[Start of section]

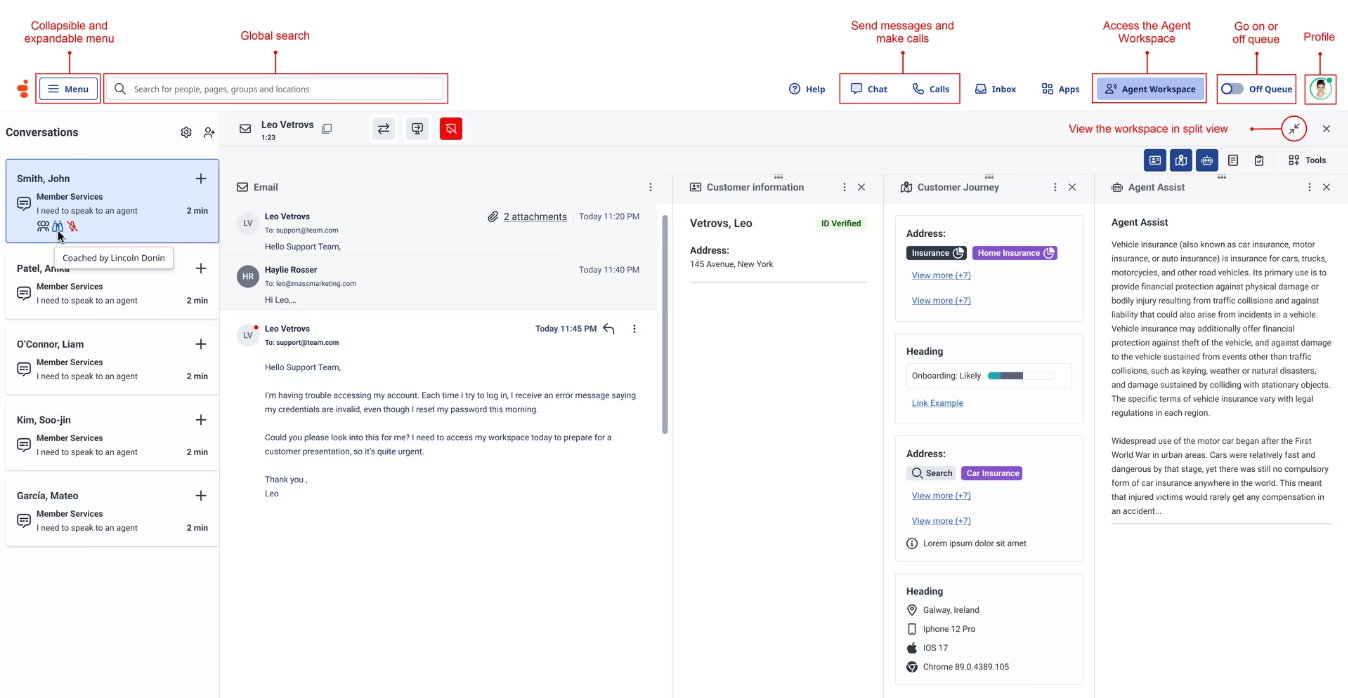
Task: Toggle the Agent Assist robot panel button
Action: tap(1207, 160)
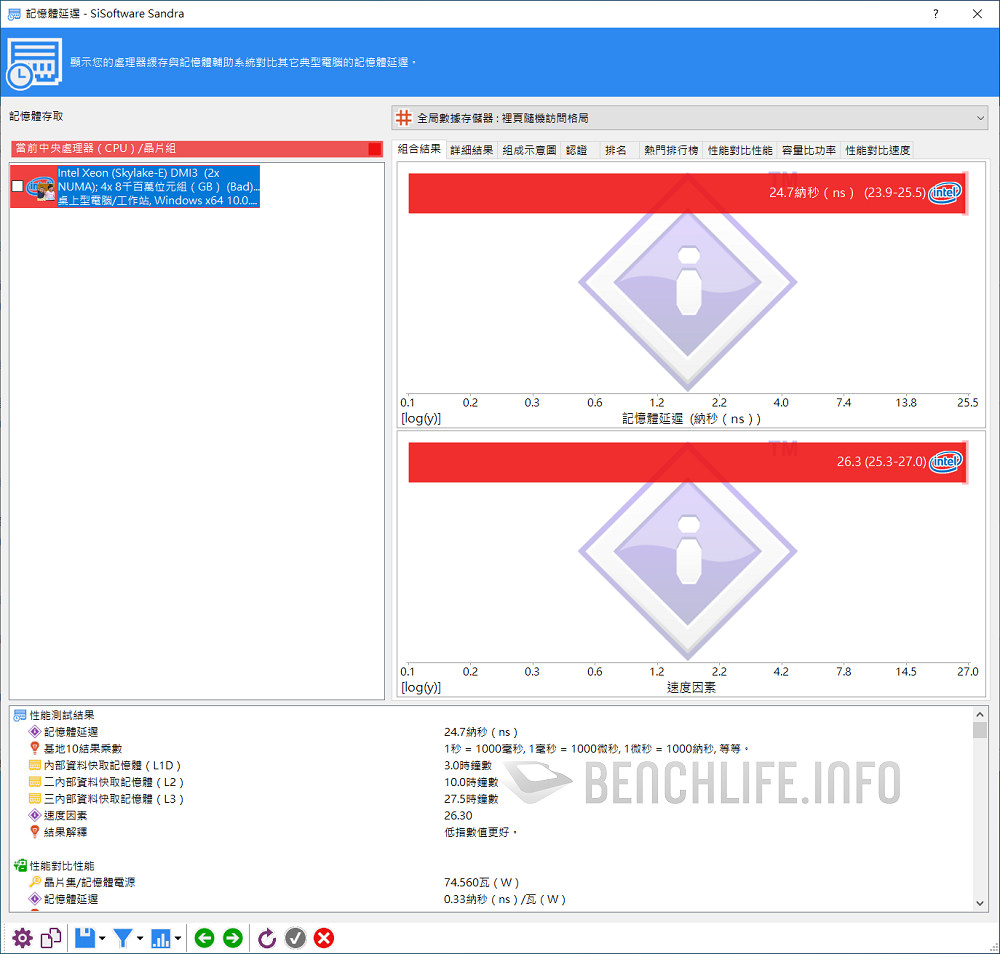Expand the chart icon's dropdown arrow
Viewport: 1000px width, 954px height.
(179, 938)
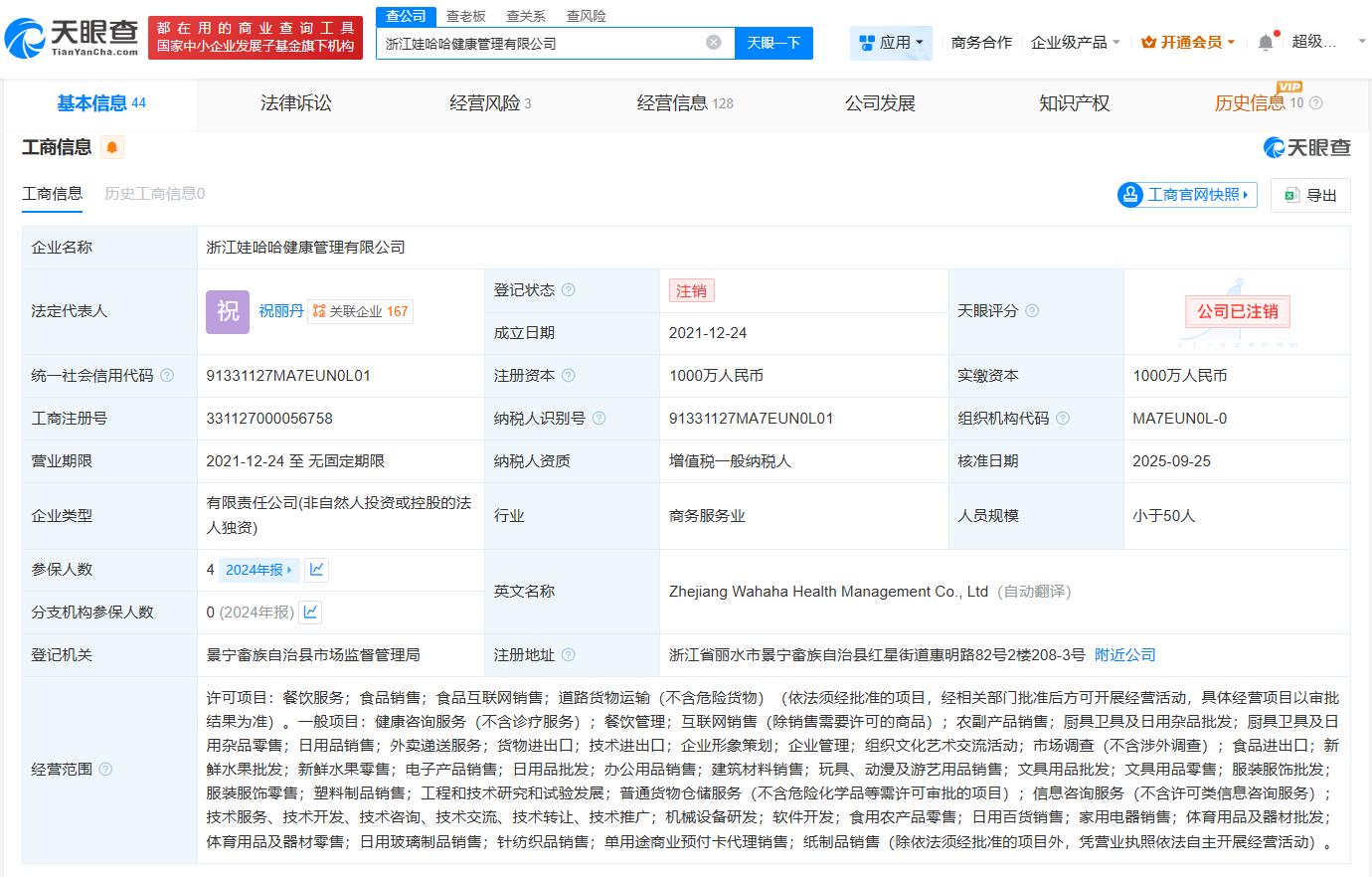1372x877 pixels.
Task: Expand 企业级产品 dropdown
Action: (1075, 43)
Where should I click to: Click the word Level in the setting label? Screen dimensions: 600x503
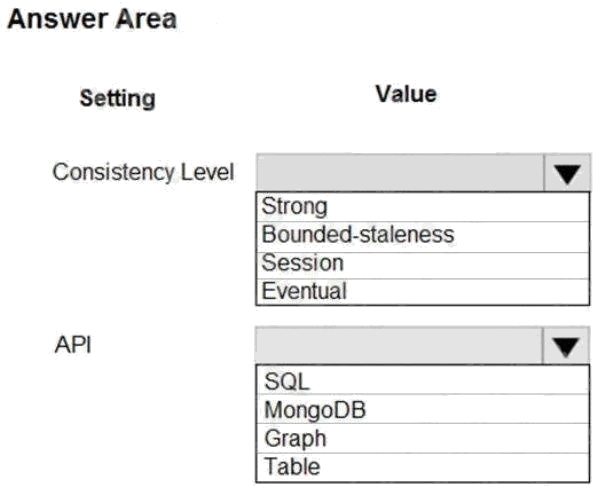[207, 172]
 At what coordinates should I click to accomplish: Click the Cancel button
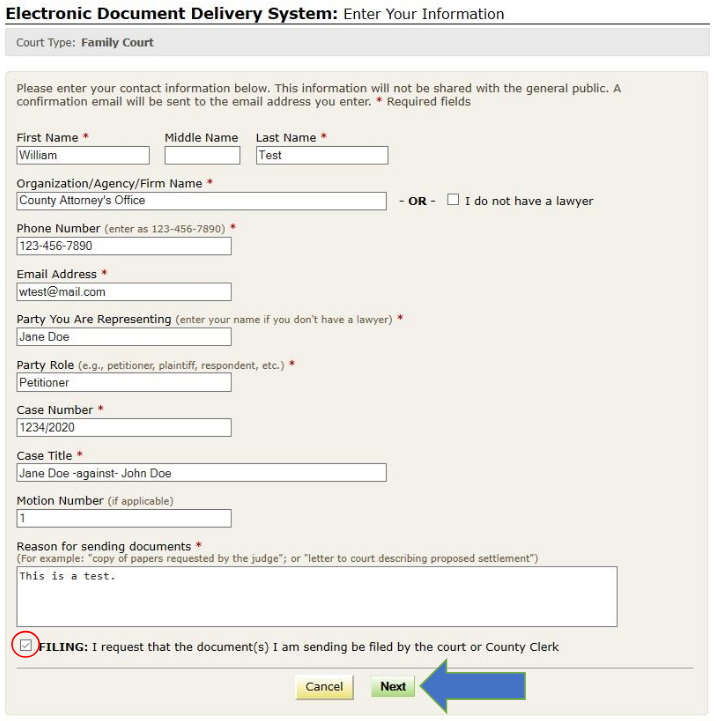(324, 687)
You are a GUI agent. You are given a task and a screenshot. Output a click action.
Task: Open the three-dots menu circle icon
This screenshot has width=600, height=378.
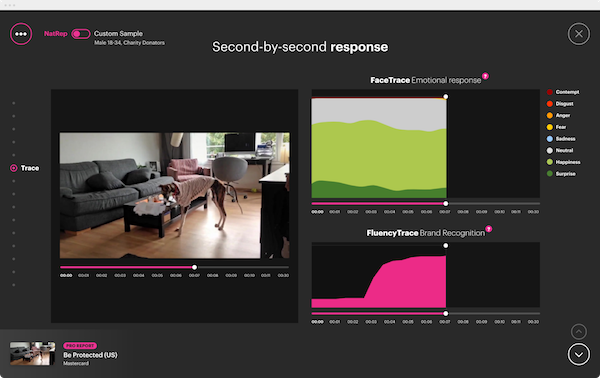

[End of section]

→ Exercise directions
Quote exactly, and nothing besides, the lines from the one with "At what coordinates" through the end of the records above; include both ends and omit the pictures.

→ Output for this task
 At what coordinates should I click to accomplish: Click the Cancel button
(324, 687)
You are a GUI agent. You are given a task and a screenshot. Output a click action.
Task: Open the three-dots menu circle icon
This screenshot has width=600, height=378.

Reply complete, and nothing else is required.